By tracking their metrics on Multitudes, they were able to spot the leading indicators of how AI was impacting quality and double down on what was working well. Ultimately, their high AI adopters reduced PR sizes by 8.5% while merging 161% more PRs.

The challenge

Eucalyptus rolled out AI coding tools to their engineering team in early 2025. Bronwyn Mercer, the Head of Security and Infrastructure, and Adrian Andreacchio, Platform Engineering Lead, were tasked with quantifying the impact of AI and ensuring that they got as much value as possible from these tools. 
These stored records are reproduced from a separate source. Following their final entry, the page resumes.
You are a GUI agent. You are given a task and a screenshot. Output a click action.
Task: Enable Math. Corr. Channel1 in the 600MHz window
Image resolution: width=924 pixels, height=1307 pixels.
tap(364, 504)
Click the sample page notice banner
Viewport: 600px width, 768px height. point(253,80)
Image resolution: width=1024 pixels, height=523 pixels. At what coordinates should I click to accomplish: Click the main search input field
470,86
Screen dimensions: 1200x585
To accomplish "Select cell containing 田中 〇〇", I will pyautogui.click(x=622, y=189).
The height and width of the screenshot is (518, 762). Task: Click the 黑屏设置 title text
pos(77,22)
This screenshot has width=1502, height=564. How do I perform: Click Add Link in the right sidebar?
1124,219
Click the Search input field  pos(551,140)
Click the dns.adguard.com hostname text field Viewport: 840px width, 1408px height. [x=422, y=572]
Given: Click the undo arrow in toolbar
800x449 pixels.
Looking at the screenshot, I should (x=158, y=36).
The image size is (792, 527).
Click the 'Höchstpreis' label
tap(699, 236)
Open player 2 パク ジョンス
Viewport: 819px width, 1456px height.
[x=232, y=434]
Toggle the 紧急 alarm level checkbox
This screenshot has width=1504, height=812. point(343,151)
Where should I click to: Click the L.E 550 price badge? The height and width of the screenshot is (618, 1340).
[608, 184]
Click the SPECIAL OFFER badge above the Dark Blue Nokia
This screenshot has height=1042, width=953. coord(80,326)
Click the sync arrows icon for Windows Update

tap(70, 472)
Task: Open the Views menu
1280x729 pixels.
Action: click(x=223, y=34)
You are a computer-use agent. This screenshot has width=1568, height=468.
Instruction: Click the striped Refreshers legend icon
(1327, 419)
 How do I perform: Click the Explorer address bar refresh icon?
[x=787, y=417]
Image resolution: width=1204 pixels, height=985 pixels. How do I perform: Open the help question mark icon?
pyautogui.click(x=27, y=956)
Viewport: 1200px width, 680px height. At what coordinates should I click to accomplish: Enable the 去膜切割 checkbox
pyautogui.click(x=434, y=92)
Eucalyptus, like many other tech companies, had set big goals around their use of AI. A key benefit they hoped to get from AI was speeding up the onboarding time for new developers – they were going through a big period of growth which meant their engineering team was set to double over the following year. A secondary goal from using AI was to increase developer productivity across the team.

However, they were also aware of the issues with AI slop. Eucalyptus’s engineering team prides itself in having a high-quality codebase that’s quick and fun for developers to build on. Adrian and Bronwyn didn’t want AI speed to bring tech debt that would slow them down or degrade the developer experience. One concern was that AI slop could create bottlenecks in the code review process – with developers spending more time reviewing poor-quality AI code, or doing more rounds of editing to get an AI-written PR to the right quality level.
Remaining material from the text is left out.